Data were analyzed using a two-tailed Student's t test. Error bars indicate the SD. Replicates were biological, independent experiments.

We further characterized iPSCs generated with the reprogramming strategy plan B. Two iPSCs, HM1-iPS and HF1-iPS, generated from healthy male and female adult UCs were selected for further characterization. These two iPSCs showed typical hESC morphology (Figures S1A and S1B) and could be well expanded on Matrigel in mTeSR1 medium. They maintained normal karyotype and AP positivity during multiple passaging (Figures S1C–S1F). PCR analysis confirmed that these iPSC colonies had no transgene expression or genomic integration (Figure S1G). Typical pluripotency genes such as OCT4, SSEA4, TRA-1-60, and TRA-1-81 were activated and detected by fluorescence-activated cell sorting (FACS) (Figure S1H). Moreover, both OCT4 and NANOG promoters were demethylated in these iPSCs based on the bisulfate sequencing analysis (Figure S1I). Upon injection into NOD/SCID mice, they formed typical teratomas containing tissues from all three germ layers (Figure S1J). In addition, we performed whole-genome transcriptome analysis on iPSCs generated with SMs. Four iPSCs from different batches of hUCs generated with SMs showed little difference to hESCs, H1, in terms of whole-genome transcriptome as well as expression of selected pluripotent genes (Figures S1N–S1P). Taking all the data together, we developed an optimized approach to enable iPSC generation from poorly proliferating hUCs and low reprogramming efficiency.

— AVAILABLE DATA —
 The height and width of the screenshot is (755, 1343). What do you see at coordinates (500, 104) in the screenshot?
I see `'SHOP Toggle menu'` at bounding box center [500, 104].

---

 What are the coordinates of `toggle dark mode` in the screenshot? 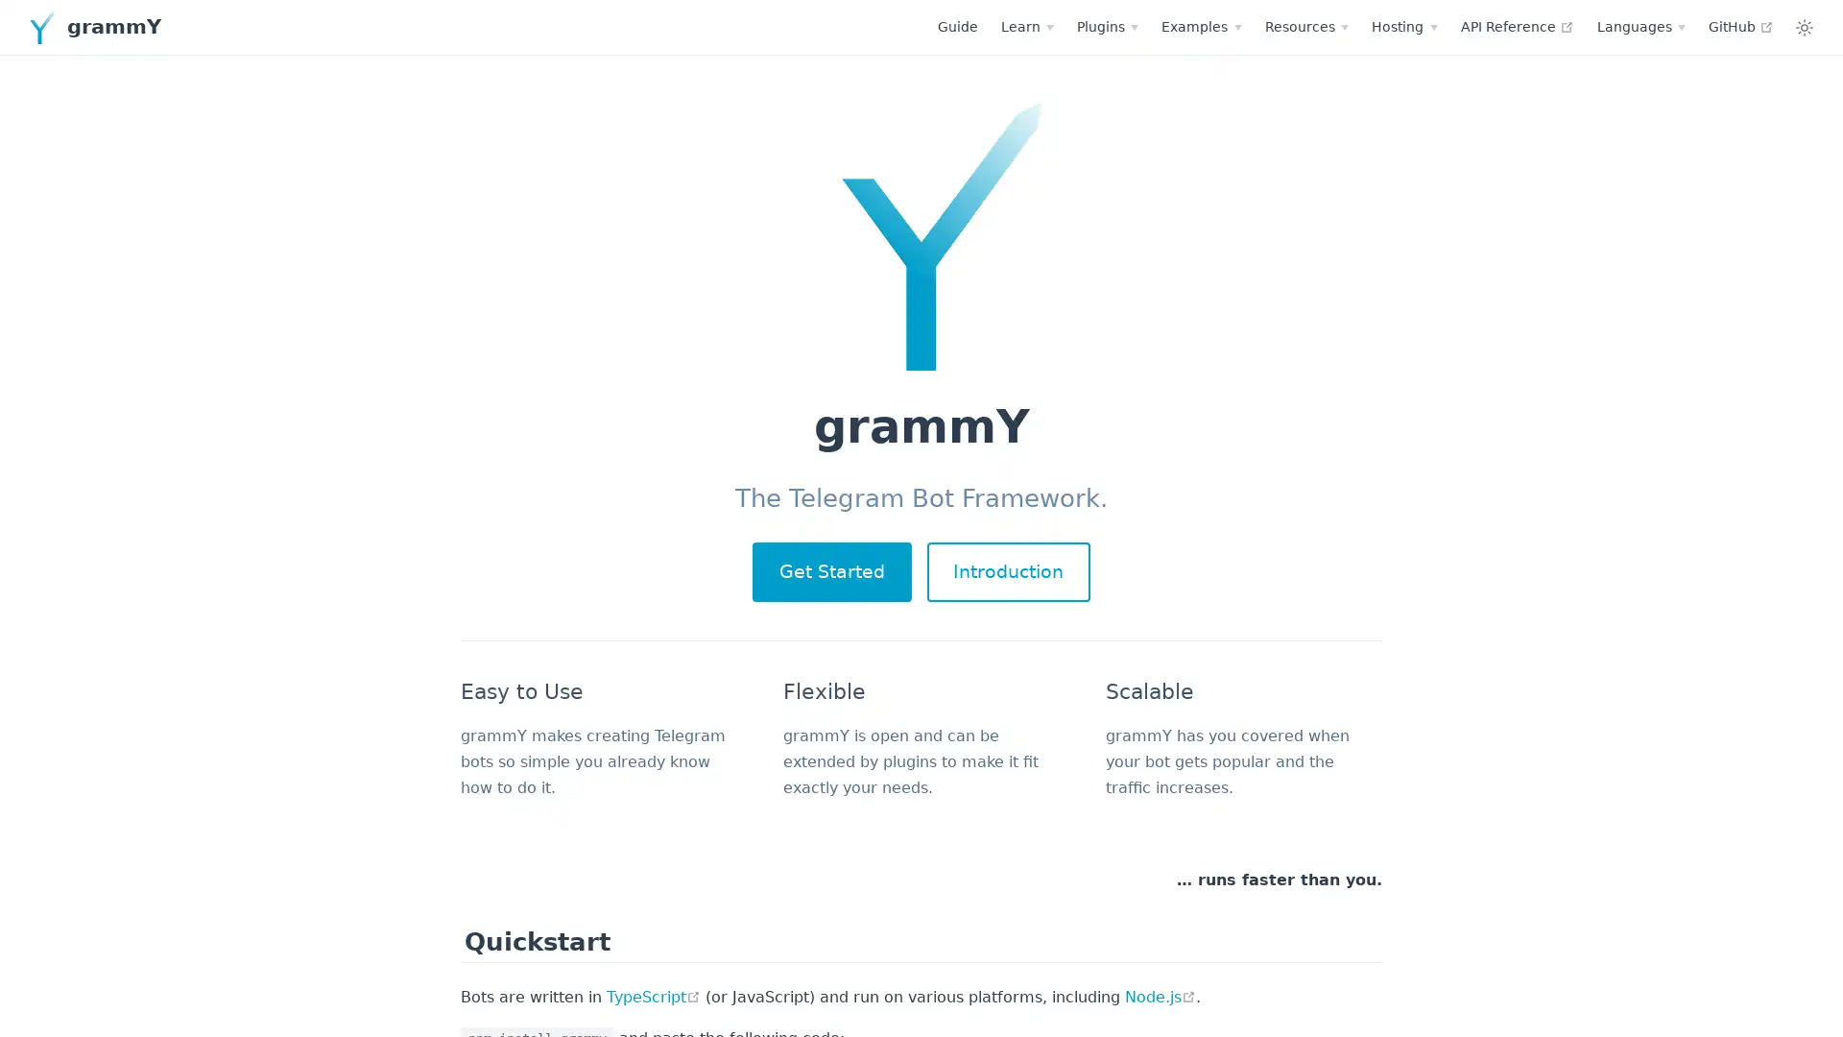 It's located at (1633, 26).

— WHAT YOU NEED TO DO —
1: In the passage on iPSC characterization, in what medium could HM1-iPS and HF1-iPS be well expanded?
2: Render this sentence from the passage on iPSC characterization in Spanish: "Upon injection into NOD/SCID mice, they formed typical teratomas containing tissues from all three germ layers (Figure S1J)."

— ANSWERS FOR THE EXERCISE —
1: mTeSR1 medium, on Matrigel.

2: Tras su inyección en ratones NOD/SCID, formaron teratomas típicos que contenían tejidos de las tres capas germinales (Figura S1J).